IT was a fabulous bank holiday outing to Britain’s newest and most dazzling children’s park – but it left me feeling rather guilty.

The setting could not have been more gorgeous – interactive water fountains, nature trails, climbing walls and tree-lined promenades – and my young daughters loved it.

The girls scampered around an adventure playground, with slightly scary ladders and wobbly bridges built into the trees.

We took the lift to the top of the tower for breathtaking views of the London skyline, and piled into the most famous swimming pool in the land, at a knockdown price.

So what’s the problem? Well, it’s the cool £300 million price tag for converting this site – the Olympic Park, as you’ve probably guessed – for us Londoners to swoon over.

Yes, not only did those fabulous 2012 Games cost £11 billion, but an extra £300 million was tossed in afterwards, to create a “must-see attraction” in the east end.

Now, it makes sense to ensure a popular “legacy” to the Olympics, rather than allow the park to fade into squalor and become a white elephant.

But, unlike most Londoners, I can’t but help think about the rest of the country and what has happened to its parks.

I remember a story I wrote almost four years ago, just as the austerity axe started to be swung by the Coalition. It revealed plans to build scores of new play areas across this region were being scrapped, as town halls were told to hand back the money.

The playgrounds had been promised – for Darlington, County Durham, Hartlepool, Redcar and Cleveland, South Tyneside, North Yorkshire and York – to help tackle obesity. But incoming education ministers insisted the playgrounds were, sadly, being “funded on the never-never” – that the cash simply didn’t exist.

I imagine that, almost everywhere, play areas look increasingly rundown.

Week after week, I seem to stumble across more examples of this double standard, entirely missed by the London-based media, naturally.

At the last Autumn Statement, £60 million of public cash was casually tossed in to help build a spectacular Garden Bridge across the Thames. And, just the other day, Mayor Boris Johnson announced he wants to build an underground ring road around London, at a cost of £30 billion – yes, £30 billion.

As I’ve written before, there’s little doubt that, if HS2 is scrapped, a “cost-benefit analysis” will rule that the money should be spent in the capital, perhaps on Crossrail 2.

Of course, this is a protest as old as the hills – but it’s getting worse.

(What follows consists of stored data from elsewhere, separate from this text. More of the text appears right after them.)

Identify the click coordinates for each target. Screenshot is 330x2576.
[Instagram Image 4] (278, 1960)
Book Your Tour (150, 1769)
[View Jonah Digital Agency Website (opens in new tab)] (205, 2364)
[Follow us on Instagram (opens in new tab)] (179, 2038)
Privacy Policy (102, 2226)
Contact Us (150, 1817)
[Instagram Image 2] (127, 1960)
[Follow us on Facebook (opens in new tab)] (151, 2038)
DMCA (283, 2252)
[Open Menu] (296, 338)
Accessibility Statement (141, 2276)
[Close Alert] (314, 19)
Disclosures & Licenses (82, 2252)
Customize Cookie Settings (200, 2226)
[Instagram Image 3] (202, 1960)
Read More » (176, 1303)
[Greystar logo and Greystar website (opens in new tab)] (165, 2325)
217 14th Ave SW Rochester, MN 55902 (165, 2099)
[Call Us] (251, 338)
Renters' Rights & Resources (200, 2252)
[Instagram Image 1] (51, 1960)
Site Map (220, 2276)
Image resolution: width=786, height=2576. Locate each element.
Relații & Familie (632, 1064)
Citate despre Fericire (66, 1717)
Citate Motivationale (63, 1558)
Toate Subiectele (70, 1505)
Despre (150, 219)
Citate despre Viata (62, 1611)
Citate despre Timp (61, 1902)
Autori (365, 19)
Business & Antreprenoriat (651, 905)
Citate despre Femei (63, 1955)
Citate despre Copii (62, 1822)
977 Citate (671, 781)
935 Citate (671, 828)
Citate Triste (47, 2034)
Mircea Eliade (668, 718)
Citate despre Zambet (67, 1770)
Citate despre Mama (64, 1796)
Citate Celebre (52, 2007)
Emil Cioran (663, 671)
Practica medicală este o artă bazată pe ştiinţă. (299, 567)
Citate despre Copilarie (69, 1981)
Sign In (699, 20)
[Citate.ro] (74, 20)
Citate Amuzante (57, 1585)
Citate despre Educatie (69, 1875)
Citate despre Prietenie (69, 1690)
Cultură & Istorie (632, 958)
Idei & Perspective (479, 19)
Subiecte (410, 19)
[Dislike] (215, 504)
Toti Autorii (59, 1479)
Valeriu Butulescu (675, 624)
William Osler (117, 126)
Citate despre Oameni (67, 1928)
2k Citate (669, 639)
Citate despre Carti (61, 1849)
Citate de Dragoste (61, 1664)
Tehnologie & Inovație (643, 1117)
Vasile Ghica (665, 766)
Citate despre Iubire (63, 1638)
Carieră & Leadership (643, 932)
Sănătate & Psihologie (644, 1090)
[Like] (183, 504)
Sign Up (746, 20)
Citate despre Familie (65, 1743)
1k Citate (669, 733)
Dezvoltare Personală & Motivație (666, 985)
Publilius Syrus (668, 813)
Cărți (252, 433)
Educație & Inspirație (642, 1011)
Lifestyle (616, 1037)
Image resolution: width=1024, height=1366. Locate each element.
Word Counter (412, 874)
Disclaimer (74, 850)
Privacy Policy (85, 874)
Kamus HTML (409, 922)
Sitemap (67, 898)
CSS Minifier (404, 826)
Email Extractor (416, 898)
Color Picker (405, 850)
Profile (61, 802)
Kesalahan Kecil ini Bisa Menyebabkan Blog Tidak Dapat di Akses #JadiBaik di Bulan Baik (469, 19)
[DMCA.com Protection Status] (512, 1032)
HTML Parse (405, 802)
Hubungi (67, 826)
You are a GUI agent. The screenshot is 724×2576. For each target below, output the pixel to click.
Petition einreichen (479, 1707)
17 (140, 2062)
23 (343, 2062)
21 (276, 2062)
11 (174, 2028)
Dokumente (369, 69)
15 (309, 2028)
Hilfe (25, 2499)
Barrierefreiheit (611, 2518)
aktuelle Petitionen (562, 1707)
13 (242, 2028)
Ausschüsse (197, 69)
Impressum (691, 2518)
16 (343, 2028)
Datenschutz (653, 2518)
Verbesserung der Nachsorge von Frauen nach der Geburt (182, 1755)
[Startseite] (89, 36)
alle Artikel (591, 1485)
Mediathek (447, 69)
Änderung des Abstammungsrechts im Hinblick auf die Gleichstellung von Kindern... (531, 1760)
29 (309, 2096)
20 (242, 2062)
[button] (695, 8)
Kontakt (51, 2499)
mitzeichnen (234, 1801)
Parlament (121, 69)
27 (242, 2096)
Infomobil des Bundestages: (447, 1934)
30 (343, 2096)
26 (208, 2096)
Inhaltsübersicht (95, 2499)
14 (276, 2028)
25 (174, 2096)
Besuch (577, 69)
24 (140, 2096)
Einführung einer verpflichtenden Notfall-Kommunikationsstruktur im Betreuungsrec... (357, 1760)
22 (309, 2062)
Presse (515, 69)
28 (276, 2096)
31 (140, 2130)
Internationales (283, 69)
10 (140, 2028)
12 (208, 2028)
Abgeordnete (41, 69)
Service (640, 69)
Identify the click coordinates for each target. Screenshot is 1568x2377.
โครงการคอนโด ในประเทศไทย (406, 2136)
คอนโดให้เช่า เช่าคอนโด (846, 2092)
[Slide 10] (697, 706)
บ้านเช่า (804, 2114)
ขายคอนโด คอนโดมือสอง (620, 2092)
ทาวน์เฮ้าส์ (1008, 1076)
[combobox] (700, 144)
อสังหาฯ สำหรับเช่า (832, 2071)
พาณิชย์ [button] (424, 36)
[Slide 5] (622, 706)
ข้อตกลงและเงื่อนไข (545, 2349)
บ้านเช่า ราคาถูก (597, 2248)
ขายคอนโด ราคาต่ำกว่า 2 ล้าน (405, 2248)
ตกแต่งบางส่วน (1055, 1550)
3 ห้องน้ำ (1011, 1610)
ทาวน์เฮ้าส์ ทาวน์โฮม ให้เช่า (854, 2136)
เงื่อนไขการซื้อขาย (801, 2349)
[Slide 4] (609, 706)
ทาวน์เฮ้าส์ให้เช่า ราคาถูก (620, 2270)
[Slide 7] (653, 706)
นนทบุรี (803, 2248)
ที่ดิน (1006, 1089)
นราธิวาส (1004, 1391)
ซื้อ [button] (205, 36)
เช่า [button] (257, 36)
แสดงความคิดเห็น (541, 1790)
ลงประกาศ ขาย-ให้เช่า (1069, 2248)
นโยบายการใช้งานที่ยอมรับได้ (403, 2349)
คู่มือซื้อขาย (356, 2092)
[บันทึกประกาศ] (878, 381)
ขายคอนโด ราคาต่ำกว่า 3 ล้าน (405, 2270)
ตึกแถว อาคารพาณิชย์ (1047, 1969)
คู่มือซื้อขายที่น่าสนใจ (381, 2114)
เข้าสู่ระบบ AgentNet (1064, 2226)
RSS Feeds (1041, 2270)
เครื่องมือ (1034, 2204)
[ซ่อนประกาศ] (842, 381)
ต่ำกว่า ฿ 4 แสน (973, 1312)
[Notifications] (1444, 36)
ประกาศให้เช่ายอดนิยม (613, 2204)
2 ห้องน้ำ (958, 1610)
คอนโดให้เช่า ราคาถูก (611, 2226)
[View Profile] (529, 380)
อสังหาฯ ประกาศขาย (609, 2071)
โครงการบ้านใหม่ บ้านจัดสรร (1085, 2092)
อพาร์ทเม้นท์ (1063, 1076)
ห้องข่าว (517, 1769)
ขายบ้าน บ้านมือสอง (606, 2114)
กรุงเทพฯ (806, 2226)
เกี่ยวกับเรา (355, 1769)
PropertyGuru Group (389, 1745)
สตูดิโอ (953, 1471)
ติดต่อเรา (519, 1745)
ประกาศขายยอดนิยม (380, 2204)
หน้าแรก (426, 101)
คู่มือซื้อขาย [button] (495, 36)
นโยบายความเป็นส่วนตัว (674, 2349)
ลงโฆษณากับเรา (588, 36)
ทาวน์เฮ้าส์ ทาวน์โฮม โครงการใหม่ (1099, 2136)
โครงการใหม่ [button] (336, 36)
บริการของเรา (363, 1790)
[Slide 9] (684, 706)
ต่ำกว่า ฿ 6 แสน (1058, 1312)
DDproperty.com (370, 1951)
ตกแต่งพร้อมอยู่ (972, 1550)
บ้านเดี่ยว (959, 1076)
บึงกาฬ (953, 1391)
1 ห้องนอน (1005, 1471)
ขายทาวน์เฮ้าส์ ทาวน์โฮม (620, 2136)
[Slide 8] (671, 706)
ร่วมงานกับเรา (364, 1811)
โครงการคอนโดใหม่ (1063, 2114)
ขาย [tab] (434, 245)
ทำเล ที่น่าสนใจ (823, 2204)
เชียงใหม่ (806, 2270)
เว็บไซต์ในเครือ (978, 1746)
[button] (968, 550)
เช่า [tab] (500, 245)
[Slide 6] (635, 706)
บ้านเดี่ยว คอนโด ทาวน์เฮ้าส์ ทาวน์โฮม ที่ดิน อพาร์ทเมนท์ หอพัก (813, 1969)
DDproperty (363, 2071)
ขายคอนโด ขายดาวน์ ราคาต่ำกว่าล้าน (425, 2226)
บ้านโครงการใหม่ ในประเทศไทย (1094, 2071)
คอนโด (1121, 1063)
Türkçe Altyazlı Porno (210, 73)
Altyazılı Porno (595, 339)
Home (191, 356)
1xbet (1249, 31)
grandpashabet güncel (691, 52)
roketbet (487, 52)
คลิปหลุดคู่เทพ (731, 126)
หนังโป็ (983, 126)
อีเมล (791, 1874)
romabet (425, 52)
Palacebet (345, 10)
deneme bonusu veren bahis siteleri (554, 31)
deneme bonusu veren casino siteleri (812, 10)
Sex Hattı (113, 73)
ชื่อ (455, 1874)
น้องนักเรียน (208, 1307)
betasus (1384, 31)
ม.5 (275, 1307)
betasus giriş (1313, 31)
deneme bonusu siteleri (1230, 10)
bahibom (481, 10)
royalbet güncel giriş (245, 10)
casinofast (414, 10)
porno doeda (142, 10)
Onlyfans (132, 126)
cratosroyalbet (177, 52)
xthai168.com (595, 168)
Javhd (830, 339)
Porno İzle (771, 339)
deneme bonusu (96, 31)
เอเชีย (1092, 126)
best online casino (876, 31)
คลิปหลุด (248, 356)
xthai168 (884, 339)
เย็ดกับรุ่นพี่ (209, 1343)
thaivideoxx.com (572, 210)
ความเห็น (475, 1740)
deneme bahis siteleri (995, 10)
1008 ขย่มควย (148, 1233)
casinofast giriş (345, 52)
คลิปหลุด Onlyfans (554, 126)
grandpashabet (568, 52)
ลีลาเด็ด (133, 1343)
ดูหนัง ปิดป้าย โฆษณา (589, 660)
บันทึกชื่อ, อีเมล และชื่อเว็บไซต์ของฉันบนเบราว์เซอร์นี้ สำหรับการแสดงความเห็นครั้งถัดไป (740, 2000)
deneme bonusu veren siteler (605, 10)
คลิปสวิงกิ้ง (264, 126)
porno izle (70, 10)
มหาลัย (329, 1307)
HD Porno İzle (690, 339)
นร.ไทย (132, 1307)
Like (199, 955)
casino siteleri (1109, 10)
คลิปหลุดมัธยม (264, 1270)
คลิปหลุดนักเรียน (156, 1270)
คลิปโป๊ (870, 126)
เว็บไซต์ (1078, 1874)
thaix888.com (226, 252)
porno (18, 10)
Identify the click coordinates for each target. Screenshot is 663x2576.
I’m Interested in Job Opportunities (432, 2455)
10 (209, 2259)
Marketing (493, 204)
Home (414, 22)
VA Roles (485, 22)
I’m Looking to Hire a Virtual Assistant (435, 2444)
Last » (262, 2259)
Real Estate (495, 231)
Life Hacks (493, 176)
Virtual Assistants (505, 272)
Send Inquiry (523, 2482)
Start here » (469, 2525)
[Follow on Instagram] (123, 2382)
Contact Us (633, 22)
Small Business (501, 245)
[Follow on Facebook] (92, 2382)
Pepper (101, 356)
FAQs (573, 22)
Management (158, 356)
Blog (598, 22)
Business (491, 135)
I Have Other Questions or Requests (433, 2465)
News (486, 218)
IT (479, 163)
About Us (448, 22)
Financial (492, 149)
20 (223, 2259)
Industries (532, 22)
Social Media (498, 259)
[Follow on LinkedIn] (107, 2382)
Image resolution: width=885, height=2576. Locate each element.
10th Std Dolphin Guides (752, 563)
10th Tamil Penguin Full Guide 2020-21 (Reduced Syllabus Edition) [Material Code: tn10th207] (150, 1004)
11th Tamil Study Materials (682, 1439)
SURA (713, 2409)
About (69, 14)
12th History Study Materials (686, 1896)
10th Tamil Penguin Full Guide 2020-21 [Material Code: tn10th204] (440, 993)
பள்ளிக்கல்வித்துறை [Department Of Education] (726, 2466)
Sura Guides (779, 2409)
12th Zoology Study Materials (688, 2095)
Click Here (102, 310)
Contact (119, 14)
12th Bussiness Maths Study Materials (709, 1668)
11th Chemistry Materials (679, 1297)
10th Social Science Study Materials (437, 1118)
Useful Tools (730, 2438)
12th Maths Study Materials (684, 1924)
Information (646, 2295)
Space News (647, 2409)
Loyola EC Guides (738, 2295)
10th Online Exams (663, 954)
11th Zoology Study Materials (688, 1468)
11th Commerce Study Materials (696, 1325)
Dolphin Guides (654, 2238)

Take it from this guilty, adopted Londoner.

SHE is Britain’s most successful Paralympian, but that counts for little with some the old fogeys that haunt the corridors of the House of Lords.

Dame Tanni Grey-Thompson, who lives in Redcar, revealed: “I’m still quite frequently called ‘the young girl in the wheelchair’.

“In the corridors, people have been patting me on the head, which – if that happened in the outside world – I think I probably would have said something.

“But it’s picking your battles, because the chap that did it was 91 and he comes from a different time.”